[PATCH v3 8/9] ACPI: arm64: use an arch-specific ACPI _OSI method and ACPI blacklist

Will Deacon will.deacon at arm.com
Mon Mar 2 09:29:39 PST 2015


Hi Al,

On Wed, Feb 25, 2015 at 12:36:24AM +0000, al.stone at linaro.org wrote:
> diff --git a/arch/arm64/kernel/acpi-blacklist.c b/arch/arm64/kernel/acpi-blacklist.c
> new file mode 100644
> index 0000000..1be6a56
> --- /dev/null
> +++ b/arch/arm64/kernel/acpi-blacklist.c
> @@ -0,0 +1,20 @@
> +/*
> + *  ARM64 Specific ACPI Blacklist Support
> + *
> + *  Copyright (C) 2015, Linaro Ltd.
> + *	Author: Al Stone <al.stone at linaro.org>
> + *
> + *  This program is free software; you can redistribute it and/or modify
> + *  it under the terms of the GNU General Public License version 2 as
> + *  published by the Free Software Foundation.
> + */
> +
> +#define pr_fmt(fmt) "ACPI: " fmt
> +
> +#include <linux/acpi.h>
> +
> +/* The arm64 ACPI blacklist is currently empty.  */
> +int __init acpi_blacklisted(void)
> +{
> +	return 0;
> +}
> diff --git a/arch/arm64/kernel/acpi-osi.c b/arch/arm64/kernel/acpi-osi.c
> new file mode 100644
> index 0000000..bb351f4
> --- /dev/null
> +++ b/arch/arm64/kernel/acpi-osi.c
> @@ -0,0 +1,25 @@
> +/*
> + *  ARM64 Specific ACPI _OSI Support
> + *
> + *  Copyright (C) 2015, Linaro Ltd.
> + *	Author: Al Stone <al.stone at linaro.org>
> + *
> + *  This program is free software; you can redistribute it and/or modify
> + *  it under the terms of the GNU General Public License version 2 as
> + *  published by the Free Software Foundation.
> + */
> +
> +#define pr_fmt(fmt) "ACPI: " fmt
> +
> +#include <linux/acpi.h>
> +
> +/*
> + * Consensus is to deprecate _OSI for all new ACPI-supported architectures.
> + * So, for arm64, reduce _OSI to a warning message, and tell the firmware
> + * nothing of value.
> + */
> +u32 acpi_osi_handler(acpi_string interface, u32 supported)
> +{
> +	pr_warn("_OSI was called, but is deprecated for this architecture.\n");
> +	return false;
> +}

This kinda feels backwards to me.

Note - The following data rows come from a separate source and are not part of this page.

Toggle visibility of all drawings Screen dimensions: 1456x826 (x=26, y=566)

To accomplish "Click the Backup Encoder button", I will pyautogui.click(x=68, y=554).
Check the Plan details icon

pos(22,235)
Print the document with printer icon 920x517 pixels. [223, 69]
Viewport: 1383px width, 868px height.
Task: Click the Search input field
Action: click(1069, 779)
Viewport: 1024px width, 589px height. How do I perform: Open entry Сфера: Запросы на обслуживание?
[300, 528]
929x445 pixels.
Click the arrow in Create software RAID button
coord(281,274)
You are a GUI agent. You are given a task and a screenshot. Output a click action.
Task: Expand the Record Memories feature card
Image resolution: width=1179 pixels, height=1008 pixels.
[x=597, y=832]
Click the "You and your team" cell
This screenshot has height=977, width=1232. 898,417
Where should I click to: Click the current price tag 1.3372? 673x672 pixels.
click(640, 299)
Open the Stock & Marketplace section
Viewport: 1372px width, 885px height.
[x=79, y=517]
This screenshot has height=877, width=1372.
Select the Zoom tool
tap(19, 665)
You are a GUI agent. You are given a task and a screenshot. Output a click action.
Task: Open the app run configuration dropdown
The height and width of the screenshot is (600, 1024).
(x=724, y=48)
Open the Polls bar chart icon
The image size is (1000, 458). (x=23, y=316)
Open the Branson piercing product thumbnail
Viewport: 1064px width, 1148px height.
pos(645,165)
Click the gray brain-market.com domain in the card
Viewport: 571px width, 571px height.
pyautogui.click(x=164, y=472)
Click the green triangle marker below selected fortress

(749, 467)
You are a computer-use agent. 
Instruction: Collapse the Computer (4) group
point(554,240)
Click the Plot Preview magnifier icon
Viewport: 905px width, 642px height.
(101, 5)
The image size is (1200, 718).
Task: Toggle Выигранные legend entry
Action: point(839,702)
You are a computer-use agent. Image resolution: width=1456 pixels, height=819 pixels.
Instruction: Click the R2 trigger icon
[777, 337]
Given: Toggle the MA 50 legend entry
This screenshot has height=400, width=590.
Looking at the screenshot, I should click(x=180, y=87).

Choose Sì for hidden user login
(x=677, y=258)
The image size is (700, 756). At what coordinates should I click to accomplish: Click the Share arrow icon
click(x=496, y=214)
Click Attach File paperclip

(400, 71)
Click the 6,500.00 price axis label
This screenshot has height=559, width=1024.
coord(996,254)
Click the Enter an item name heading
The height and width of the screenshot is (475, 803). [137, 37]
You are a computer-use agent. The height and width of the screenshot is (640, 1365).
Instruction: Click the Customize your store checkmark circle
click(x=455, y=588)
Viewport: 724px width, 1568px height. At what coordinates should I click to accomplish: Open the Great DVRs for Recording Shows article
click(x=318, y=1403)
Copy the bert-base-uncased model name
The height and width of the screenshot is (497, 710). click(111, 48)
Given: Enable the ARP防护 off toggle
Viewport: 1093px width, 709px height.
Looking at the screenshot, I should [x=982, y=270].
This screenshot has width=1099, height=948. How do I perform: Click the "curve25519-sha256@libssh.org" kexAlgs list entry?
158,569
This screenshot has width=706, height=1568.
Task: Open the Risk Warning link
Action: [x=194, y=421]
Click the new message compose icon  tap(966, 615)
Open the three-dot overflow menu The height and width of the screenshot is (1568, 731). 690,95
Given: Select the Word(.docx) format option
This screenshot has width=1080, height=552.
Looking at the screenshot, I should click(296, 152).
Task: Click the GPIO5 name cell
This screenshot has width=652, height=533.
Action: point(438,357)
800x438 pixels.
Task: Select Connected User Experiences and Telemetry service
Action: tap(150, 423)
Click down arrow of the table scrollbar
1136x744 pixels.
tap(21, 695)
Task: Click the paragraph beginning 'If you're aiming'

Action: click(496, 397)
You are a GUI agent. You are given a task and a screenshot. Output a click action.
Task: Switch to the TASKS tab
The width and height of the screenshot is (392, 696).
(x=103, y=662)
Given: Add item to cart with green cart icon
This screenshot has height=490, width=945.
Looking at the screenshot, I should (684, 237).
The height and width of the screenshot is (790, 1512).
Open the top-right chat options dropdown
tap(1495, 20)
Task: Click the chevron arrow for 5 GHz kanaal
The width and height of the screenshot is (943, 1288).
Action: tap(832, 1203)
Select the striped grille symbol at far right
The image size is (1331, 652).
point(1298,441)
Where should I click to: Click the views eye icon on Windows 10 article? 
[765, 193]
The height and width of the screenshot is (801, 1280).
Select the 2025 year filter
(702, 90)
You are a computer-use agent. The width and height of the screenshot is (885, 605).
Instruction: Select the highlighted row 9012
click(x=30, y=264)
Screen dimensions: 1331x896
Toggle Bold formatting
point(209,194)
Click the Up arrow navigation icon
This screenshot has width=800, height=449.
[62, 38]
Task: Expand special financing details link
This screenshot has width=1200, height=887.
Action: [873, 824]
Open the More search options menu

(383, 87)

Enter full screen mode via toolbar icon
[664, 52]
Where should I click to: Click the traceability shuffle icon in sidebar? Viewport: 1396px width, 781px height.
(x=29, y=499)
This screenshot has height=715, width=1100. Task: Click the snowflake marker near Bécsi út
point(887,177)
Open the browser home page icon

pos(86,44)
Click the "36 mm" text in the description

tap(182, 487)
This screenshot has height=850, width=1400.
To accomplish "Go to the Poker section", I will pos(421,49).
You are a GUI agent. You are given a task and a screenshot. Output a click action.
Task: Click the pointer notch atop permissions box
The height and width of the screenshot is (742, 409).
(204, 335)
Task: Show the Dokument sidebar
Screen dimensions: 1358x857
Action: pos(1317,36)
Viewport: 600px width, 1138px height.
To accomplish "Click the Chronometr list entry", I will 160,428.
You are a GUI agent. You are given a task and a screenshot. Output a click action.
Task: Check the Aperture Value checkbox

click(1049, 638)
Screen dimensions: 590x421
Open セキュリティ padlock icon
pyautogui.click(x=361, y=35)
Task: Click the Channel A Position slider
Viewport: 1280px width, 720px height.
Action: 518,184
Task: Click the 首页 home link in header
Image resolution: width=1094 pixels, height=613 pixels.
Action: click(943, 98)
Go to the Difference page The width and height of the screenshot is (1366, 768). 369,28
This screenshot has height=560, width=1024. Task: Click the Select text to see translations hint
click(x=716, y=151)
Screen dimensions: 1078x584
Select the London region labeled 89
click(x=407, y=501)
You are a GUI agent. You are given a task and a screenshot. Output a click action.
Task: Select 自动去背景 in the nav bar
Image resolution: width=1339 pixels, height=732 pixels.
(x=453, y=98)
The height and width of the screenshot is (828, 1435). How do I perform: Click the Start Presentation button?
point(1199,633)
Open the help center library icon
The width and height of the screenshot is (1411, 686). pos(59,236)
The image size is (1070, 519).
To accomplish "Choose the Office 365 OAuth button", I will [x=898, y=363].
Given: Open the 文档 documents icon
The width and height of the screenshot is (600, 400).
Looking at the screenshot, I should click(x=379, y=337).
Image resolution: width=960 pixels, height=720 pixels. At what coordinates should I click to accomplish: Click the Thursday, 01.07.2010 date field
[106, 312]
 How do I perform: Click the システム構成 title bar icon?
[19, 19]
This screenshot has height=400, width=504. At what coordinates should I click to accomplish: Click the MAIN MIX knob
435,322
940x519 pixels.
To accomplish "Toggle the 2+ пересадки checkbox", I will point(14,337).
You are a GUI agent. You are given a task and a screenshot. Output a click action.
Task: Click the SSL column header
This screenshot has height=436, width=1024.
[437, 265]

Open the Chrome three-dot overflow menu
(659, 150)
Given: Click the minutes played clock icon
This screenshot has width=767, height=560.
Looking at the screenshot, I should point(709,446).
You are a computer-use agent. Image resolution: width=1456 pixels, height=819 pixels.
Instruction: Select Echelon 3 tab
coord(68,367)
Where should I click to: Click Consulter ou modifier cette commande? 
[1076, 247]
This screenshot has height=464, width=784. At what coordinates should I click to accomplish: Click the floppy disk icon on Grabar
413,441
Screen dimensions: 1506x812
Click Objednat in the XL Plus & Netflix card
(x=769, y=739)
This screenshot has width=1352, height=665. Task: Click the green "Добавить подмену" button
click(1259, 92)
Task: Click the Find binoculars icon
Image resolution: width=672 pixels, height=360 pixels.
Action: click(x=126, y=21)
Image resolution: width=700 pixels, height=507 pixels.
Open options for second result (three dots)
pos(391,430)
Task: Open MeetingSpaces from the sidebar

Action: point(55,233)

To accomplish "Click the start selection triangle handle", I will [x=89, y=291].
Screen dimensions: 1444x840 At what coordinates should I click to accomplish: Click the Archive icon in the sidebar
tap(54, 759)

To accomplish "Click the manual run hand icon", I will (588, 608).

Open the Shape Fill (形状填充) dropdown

If _OSI is going away, then the default
should be "the architecture doesn't need to do anything", rather than have
new architectures defining a bunch of empty, useless stub code.

Anyway we could make this the default in core code and have architectures
that *do* want _OSI override that behaviour, instead of the other way around?